A memorial to Benazir

Published January 6, 2010

THE government has, after much thought I presume, decided to erect a monument in Liaquat Bagh, Rawalpindi, to honour the memory of the first woman prime minister of Pakistan and the late chairperson of the PPP, Benazir Bhutto, who was assassinated two years ago.

This move was long overdue as Ms Bhutto merits a tribute irrespective of the political controversy surrounding her.

But can only a brick and mortar monument commemorate Ms Bhutto's achievements? I think not. First of all the lavish spending would invite a lot of flak and rightly so. Being so fond of erecting concrete structures as memorials to the dead, we tend to forget that such pretentiousness reeks of contempt for the impoverished masses without whose adulation the dead leaders in a democracy would not have achieved the status they did.

Hence it is time we started the tradition of honouring our dead by creating living institutions in their memory. The brick and mortar stuff tends to be popular with the powers-that-be for the wrong reasons and should be shunned.

Seen from this perspective, isn't one billion rupees from the treasury a rather huge amount to throw on a concrete structure? Where such memorials are erected they are kept simple and elegant following the 'small is beautiful' principle. Ostentation is scrupulously avoided. Look at the graves of the Unknown Soldier in numerous countries all over the world. The focus is on the eternal flame that is kept burning round the clock and is more symbolic of the permanence of the memory it honours than the solidity of the steel and cement that go into its making.

Olof Palme's grave in Stockholm touches a poignant chord in the visitor because of its elegant simplicity. Paved with brown tiles it has an uncut block of stone next to a sleek tree. It is 23 years since Palme was shot dead but people continue to pay tribute to one of the greatest leaders Sweden has ever known, one who also made his mark on the world scene.

But the best memorial I have seen was in Warsaw where the government built a medical facility, the Children's Memorial Health Institute, in memory of the 2.2 million Polish children who lost their lives in the Second World War. I visited it in 1980 a few years after it was inaugurated. Now other children can live because the government chose this way of honouring the memory of the dead.

Ms Bhutto was known to be a loving mother. No one has questioned her caring approach in policy matters vis-à-vis children, though her politics have been criticised by many. And who would deny that she did more than any other leader for Pakistan's children even though a lot remains to be done?

It was her government that was instrumental in Pakistan's signing and ratifying the UN Convention on the Rights of the Child.

In a personal way she showed concern and compassion for children. Readers may recall the case of the conjoined twins at the National Institute of Child Health, Karachi, who had left the hospital staff and their parents in a dilemma. Joined at the head, Hira and Nida had been brought there soon after their birth in 1994.

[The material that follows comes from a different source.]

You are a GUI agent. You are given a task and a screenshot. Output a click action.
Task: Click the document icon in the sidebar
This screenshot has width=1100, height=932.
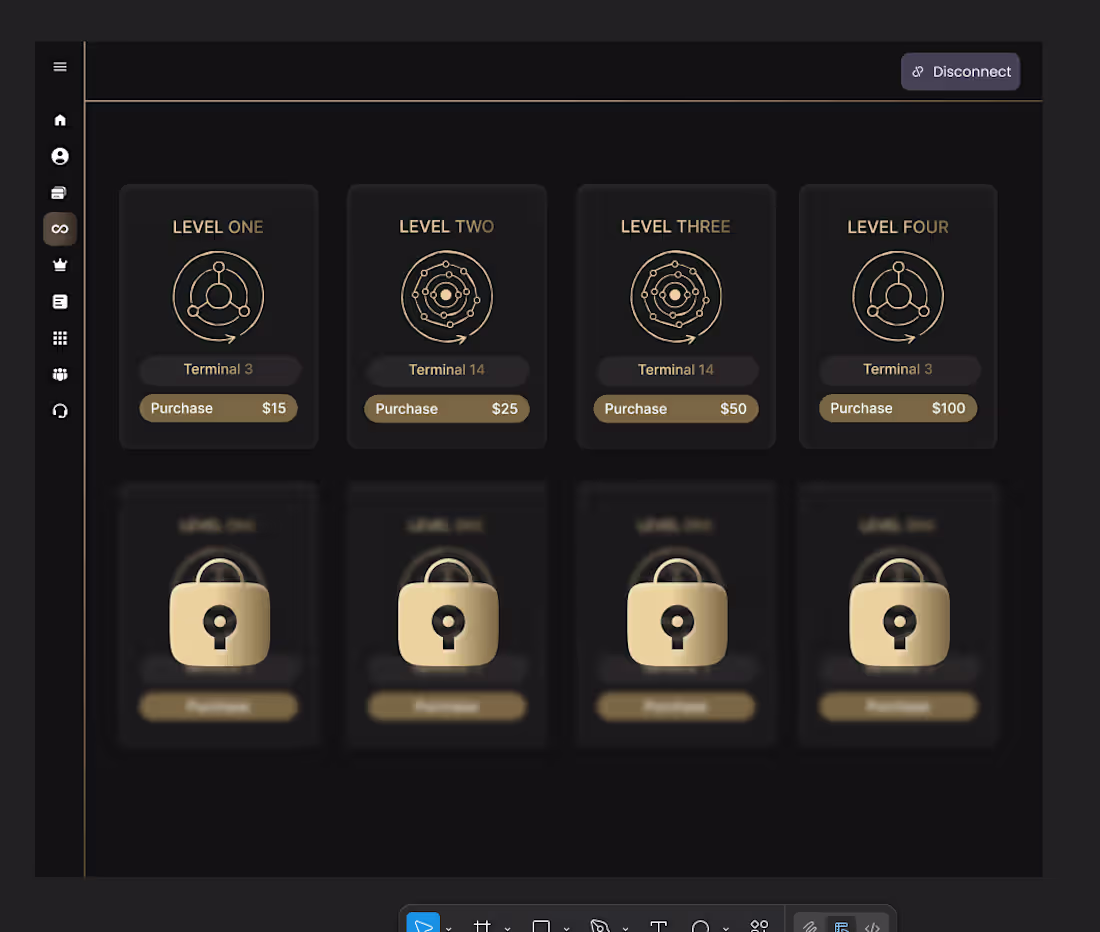[x=60, y=301]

The NICH lacked the resources for the high-tech surgery needed to separate them. They seemed doomed to an unnatural existence. On the father's desperate request, Samina Mehdi, Dawn's health reporter at the time, kindly did a story on the conjoined twins, with their picture. Benazir Bhutto, then prime minister, read the report and immediately issued instructions to the ministry of health to arrange for the twins' surgery abroad. That is how they were taken to the Hospital for Sick Children in Toronto, reputed worldwide for its expertise in treating cases of conjoined twinning.

The government of Pakistan bore the cost of travel and treatment. SickKids, as it's popularly known, was set up in 1875 by a group of women led by Elizabeth McMaster whose concern for sick children was so great that they rented an 11-room house in downtown Toronto to open a hospital to admit and treat them.

Can't we honour Benazir Bhutto's memory by doing something for the children of Pakistan? The one billion rupees earmarked for her memorial can be utilised to launch a programme for the uplift of the state of child health in the country. It is a shame that 78 out of every 1,000 children die before they reach the age of one. Approximately 94 of 1,000 children under five die in Pakistan every year. (These are the figures given in the Pakistan Demographic and Health Survey 2006.) Many of these lives can and must be saved.

All it calls for is a programme imaginatively designed to provide preventive healthcare for children. Let an existing children's hospital in the country form the nucleus of this programme. The 400-bed

National Institute of Child Health in Karachi would be ideal for the purpose.

We do not need new visible structures. What we do need is manpower. If the focus is to shift from curative to preventive medicine, the need is not so much for highly qualified doctors as it is for highly motivated and committed community health workers, midwives and health visitors professionally trained for their jobs.

The programme should aim at enlisting health workers from different localities so that they work at the community level to employ their newly acquired knowledge of child health, nutrition, immunisation, diarrhoeal diseases and family planning counselling for the benefit of their own people. This cadre of health workers would form the backbone of this programme.

If efficiently run, such a programme could reduce the infant mortality rate substantially. What better tribute could the government pay to a former prime minister? Thus the one billion rupees would be well spent and contribute to a lasting memorial that would win the gratitude of mothers with young children.